And the stars of song and baseball were upstaged by a 12-year-old with a funky haircut that has gained national attention during the past week.

Zachary Sharples, meet Jonny Gomes.

"Awesome!"

Zachary, meet Gabe Gross.

"Nice to meet you, Gabe."

Hey, Zach, you wanna meet Peña?

"Carlos Peña! Wow!"

Sharples, who became a celebrity for serving an in-school suspension after showing up for classes Monday at Lincoln Middle School sporting a Mohawk, the haircut made popular by the Rays during their playoff drive, was a pregame guest of Gomes.

The Rays outfielder presented Sharples with one of his bats - a red and tan Max Bat, model JG 31s - autographed by the Rays.

"Oh my god," Sharples said. "I feel very, very, very good. I was so surprised. My dad told me we were going on the field. I said, 'I'm going on the field? What the heck?' "

Gomes, one of the first Rays to wear a Mohawk, learned of Sharples' troubles Friday and asked Rays manager of communication Carmen Molina to contact Sharples on Saturday. It just so happened Sharples and his dad, Kevin Pennington, were headed to the Trop. Long-time season ticket holders, they had tickets for Saturday's game.

"The kid got punished for being a Rays fan. What's wrong with that?" Gomes said. "I took it upon myself to show him how much we appreciated it."

Sharples wore a blue Rays T-shirt and a blue-and-white Rays visor that covered up some, but not all, of his blond Mohawk. He posed for pictures with Gomes, shook hands with every Rays player who walked by and did a TV interview with TBS, which carried the game.

"Well, man, we appreciate it. Keep the 'hawk," Rays pitcher Andy Sonnanstine said as the two fist-bumped near the Rays dugout.

Pennington, meanwhile, did his best to capture everything with his video camera.

"I never thought the story would get this big," he said.

Pitcher James Shields finished a TV interview then shook hands with Sharples.

Matt Garza stopped signing autographs long enough to run his hands through Sharples' Mohawk.

Rays manager Joe Maddon couldn't leave the field without meeting the littlest star on the star-studded field.

"My god," Sharples yelled when he turned and saw Maddon waiting to shake his hand.

"He's a young Jonny Gomes," Maddon said.

Entries shown.
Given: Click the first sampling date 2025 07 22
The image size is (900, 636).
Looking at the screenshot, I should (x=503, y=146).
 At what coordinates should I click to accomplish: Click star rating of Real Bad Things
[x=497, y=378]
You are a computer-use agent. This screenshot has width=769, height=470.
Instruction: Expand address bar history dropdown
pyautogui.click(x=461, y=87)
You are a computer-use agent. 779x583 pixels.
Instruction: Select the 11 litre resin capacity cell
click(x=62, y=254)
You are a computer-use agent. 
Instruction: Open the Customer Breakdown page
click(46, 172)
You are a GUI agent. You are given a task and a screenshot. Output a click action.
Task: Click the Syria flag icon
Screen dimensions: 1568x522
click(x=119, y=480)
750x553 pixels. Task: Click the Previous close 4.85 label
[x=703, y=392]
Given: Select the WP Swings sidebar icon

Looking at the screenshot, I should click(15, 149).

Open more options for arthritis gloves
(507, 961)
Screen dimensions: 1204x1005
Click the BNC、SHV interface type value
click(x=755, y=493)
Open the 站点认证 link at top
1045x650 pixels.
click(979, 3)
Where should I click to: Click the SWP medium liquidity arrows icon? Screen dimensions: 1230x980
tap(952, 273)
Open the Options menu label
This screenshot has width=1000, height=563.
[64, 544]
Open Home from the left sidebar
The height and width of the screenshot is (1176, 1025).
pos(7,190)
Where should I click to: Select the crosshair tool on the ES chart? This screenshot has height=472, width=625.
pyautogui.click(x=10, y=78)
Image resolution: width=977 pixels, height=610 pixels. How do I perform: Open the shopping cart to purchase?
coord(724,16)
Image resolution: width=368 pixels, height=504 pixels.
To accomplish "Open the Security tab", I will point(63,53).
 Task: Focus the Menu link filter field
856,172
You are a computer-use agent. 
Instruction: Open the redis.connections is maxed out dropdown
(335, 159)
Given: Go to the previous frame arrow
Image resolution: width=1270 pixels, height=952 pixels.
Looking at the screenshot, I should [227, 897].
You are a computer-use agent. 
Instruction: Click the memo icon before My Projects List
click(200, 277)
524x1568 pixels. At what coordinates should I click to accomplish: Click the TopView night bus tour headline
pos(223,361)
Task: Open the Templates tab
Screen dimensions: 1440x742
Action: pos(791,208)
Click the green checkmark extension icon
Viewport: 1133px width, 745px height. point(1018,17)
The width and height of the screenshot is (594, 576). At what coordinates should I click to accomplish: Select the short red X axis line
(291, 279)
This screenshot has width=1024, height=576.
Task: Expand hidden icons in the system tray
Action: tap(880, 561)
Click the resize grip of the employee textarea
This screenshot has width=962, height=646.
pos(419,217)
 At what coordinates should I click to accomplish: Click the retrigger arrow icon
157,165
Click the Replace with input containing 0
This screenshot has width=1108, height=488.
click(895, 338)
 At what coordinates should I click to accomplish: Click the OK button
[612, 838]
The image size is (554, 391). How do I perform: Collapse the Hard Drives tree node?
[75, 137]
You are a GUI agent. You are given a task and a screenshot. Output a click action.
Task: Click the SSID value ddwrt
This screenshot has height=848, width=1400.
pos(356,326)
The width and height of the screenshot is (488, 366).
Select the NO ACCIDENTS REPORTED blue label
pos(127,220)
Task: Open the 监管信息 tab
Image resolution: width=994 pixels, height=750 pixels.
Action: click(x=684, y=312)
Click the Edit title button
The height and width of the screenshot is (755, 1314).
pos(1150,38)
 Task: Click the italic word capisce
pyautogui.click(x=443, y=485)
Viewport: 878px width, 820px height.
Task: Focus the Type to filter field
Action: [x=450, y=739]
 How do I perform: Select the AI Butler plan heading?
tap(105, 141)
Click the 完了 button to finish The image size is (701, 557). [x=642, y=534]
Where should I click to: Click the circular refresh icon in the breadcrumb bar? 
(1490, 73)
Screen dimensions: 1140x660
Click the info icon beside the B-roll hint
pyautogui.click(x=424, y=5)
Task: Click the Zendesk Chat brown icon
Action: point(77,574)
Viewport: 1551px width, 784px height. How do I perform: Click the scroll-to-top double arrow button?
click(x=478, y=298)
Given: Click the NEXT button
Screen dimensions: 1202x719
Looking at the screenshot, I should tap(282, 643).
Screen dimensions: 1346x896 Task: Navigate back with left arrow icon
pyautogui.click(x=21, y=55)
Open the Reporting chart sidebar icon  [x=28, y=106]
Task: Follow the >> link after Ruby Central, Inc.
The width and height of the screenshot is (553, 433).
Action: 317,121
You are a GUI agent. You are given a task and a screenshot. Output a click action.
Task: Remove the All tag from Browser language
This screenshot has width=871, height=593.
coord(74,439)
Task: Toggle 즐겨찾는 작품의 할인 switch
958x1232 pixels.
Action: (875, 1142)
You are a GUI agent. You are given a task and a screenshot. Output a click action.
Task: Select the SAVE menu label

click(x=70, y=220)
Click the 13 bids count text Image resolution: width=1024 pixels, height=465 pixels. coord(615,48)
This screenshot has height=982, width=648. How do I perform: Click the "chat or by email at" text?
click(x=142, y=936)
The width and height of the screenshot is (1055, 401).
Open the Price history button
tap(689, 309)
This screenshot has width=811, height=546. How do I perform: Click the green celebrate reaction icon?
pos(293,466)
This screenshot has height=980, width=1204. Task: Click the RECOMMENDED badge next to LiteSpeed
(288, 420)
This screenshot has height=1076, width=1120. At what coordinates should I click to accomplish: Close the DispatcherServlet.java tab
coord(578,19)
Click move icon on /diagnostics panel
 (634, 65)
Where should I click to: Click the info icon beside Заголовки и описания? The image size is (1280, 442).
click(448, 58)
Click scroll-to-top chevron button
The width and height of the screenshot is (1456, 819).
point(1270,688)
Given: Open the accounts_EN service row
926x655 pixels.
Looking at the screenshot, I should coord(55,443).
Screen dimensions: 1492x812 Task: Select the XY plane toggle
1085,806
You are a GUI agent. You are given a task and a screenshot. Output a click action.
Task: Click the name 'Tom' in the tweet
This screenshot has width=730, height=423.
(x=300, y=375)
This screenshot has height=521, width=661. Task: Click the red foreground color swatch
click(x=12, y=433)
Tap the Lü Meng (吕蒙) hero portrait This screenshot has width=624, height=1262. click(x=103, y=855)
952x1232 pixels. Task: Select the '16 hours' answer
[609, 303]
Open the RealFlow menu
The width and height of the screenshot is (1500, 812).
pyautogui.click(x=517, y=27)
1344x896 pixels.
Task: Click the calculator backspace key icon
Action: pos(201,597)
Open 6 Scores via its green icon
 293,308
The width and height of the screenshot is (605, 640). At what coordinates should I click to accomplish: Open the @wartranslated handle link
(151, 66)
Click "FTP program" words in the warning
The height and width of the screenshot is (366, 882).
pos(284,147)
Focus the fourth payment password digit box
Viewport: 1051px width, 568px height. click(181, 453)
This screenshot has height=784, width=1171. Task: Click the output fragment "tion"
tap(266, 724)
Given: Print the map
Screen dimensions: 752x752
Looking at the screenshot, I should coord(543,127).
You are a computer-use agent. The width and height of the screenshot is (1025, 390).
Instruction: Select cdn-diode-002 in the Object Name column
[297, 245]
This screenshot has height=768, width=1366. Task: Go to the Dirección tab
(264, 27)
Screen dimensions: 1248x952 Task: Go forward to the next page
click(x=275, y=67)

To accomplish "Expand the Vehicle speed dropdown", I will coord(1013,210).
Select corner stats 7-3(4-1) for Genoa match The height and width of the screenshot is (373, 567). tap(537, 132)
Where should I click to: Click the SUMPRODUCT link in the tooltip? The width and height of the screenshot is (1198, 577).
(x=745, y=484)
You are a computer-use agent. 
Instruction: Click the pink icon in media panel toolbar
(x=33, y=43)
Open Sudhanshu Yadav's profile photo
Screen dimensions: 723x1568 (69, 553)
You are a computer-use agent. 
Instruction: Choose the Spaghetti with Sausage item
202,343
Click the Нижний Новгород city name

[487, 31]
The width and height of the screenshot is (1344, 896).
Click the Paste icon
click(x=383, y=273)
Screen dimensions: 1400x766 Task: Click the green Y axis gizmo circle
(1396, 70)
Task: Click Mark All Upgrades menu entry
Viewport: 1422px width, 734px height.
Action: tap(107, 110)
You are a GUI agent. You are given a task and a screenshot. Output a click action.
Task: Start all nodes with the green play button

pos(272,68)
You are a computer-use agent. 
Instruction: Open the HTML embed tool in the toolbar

Your task.
Answer from the article about Zachary Sharples:
(a) At which school did Sharples show up for classes with a Mohawk?
(b) What brand and model was the bat Gomes gave him?
(c) What did Joe Maddon say about Sharples?

Output for this exercise.
(a) Lincoln Middle School
(b) A Max Bat, model JG 31s
(c) "He's a young Jonny Gomes."